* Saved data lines

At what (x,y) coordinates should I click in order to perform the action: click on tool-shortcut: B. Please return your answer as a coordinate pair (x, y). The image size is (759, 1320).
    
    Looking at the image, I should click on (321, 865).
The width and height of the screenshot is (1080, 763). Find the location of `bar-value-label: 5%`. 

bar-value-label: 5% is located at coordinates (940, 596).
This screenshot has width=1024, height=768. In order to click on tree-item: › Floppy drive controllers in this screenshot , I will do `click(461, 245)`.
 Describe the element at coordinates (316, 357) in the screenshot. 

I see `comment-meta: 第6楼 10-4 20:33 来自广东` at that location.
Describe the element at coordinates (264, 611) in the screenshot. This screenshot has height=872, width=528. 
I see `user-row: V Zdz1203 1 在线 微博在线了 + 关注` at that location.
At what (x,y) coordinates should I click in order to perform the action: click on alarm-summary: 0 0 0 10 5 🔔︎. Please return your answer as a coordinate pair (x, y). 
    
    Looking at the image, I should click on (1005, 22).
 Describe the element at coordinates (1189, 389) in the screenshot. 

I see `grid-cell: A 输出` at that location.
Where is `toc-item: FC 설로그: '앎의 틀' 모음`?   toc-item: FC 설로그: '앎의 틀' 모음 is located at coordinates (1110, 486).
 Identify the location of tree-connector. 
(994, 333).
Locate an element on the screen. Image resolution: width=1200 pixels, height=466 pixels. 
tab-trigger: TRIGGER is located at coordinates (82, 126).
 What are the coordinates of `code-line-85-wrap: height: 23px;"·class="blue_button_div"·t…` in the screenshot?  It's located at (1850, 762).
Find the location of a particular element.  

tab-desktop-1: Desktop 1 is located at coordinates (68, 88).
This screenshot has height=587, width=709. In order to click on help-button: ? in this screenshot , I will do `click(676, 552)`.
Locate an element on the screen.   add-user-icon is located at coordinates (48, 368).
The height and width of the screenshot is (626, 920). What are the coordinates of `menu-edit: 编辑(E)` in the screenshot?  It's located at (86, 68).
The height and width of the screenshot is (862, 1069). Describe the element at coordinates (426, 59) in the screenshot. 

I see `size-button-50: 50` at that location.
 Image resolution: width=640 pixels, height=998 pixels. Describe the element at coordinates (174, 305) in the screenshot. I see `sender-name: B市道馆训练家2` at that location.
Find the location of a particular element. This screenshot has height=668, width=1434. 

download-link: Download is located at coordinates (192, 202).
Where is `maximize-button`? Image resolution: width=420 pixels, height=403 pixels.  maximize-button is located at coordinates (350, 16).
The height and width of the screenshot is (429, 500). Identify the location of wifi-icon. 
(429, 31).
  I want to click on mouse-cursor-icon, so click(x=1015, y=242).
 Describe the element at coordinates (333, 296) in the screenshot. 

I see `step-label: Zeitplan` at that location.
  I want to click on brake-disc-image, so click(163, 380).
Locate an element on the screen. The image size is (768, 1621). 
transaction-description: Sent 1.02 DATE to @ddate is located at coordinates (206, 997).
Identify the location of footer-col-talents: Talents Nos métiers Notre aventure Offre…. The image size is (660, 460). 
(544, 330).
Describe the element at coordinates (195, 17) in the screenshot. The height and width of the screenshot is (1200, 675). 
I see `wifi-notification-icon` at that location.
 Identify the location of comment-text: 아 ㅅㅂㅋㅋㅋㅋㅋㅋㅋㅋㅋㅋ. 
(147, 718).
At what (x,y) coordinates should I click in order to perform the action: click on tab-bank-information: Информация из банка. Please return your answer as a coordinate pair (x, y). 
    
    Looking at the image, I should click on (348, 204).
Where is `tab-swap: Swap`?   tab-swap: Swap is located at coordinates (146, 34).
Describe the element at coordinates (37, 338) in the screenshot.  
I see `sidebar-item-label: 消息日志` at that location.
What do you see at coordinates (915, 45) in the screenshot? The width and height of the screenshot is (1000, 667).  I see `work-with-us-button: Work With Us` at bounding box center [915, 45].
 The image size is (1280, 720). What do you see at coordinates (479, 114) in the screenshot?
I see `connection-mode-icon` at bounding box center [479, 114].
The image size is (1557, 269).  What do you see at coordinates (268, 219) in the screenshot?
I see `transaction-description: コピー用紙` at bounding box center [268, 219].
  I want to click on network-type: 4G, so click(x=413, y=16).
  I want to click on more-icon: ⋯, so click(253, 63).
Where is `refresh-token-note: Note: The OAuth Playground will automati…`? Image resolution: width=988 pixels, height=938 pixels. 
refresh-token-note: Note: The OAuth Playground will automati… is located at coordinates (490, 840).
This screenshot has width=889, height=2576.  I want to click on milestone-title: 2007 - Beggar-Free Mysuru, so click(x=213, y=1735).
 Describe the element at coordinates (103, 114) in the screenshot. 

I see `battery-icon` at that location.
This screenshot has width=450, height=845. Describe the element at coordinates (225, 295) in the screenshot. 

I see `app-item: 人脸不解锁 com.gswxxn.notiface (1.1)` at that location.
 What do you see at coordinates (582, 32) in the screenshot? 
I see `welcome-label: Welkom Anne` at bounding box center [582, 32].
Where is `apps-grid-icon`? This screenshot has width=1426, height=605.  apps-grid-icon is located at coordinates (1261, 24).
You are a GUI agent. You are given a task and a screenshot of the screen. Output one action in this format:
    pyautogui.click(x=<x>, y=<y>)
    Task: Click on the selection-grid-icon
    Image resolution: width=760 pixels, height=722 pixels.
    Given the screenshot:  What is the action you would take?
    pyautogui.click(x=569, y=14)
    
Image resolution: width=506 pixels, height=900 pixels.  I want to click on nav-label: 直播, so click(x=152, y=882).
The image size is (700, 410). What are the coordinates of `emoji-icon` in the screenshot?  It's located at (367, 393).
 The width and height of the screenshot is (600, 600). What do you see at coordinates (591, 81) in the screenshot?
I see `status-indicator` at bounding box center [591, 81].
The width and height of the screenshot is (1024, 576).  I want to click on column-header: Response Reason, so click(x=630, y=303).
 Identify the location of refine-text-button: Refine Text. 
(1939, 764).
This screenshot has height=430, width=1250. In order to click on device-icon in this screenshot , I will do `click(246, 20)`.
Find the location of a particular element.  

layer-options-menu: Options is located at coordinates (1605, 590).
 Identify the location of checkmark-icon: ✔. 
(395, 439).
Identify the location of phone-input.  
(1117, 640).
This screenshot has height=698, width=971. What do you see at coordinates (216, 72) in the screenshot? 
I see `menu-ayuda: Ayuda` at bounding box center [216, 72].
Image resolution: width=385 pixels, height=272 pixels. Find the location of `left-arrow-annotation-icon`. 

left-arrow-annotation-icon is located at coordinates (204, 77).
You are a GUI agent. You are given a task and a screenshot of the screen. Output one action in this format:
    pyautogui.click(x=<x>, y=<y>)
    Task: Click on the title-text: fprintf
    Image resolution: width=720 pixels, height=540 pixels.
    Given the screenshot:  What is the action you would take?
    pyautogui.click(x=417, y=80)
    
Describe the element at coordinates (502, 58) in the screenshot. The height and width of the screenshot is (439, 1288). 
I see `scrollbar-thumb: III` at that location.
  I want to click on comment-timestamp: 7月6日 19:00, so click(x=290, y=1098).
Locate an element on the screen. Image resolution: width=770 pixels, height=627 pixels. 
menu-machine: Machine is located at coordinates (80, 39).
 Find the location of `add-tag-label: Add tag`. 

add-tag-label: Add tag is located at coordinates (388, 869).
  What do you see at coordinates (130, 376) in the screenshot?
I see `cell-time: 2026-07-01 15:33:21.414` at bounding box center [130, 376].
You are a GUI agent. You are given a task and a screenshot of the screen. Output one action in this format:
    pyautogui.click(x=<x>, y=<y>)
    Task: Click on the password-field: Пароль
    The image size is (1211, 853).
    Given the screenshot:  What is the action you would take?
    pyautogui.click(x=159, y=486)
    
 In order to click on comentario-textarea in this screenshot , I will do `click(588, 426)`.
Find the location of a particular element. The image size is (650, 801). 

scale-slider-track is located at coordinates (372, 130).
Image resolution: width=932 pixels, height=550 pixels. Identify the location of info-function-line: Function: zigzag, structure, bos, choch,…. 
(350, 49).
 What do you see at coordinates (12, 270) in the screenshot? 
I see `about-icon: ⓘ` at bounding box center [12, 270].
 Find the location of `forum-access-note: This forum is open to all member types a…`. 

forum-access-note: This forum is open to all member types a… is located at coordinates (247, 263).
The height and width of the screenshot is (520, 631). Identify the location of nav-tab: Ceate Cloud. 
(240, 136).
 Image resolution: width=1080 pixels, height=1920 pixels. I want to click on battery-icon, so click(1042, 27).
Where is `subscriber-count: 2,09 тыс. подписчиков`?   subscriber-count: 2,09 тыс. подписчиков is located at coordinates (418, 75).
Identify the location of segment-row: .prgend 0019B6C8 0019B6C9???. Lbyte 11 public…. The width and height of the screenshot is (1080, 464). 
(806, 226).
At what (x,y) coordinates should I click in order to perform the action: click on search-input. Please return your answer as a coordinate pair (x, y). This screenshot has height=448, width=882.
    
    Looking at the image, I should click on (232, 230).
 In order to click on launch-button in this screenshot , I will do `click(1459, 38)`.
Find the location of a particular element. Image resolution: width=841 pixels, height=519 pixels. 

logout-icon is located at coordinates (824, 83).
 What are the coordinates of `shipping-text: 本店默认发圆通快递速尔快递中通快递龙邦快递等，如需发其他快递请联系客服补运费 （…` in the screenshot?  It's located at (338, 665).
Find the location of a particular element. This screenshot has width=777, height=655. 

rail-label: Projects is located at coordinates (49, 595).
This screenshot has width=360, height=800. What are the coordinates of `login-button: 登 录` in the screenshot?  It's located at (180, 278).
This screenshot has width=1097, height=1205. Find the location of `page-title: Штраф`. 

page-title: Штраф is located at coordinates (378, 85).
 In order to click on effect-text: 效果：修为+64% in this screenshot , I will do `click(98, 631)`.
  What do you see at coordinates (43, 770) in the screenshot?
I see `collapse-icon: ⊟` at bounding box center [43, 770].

* Task description
Format the lines from the beginning through the line containing "Looking at the image, I should click on (321, 865)." as a Markdown table with the columns Row and Line, numbering each row and skipping blank lines.

* Solution for this exercise
| Row | Line |
|---|---|
| 1 | At what (x,y) coordinates should I click in order to perform the action: click on tool-shortcut: B. Please return your answer as a coordinate pair (x, y). The image size is (759, 1320). |
| 2 |     Looking at the image, I should click on (321, 865). |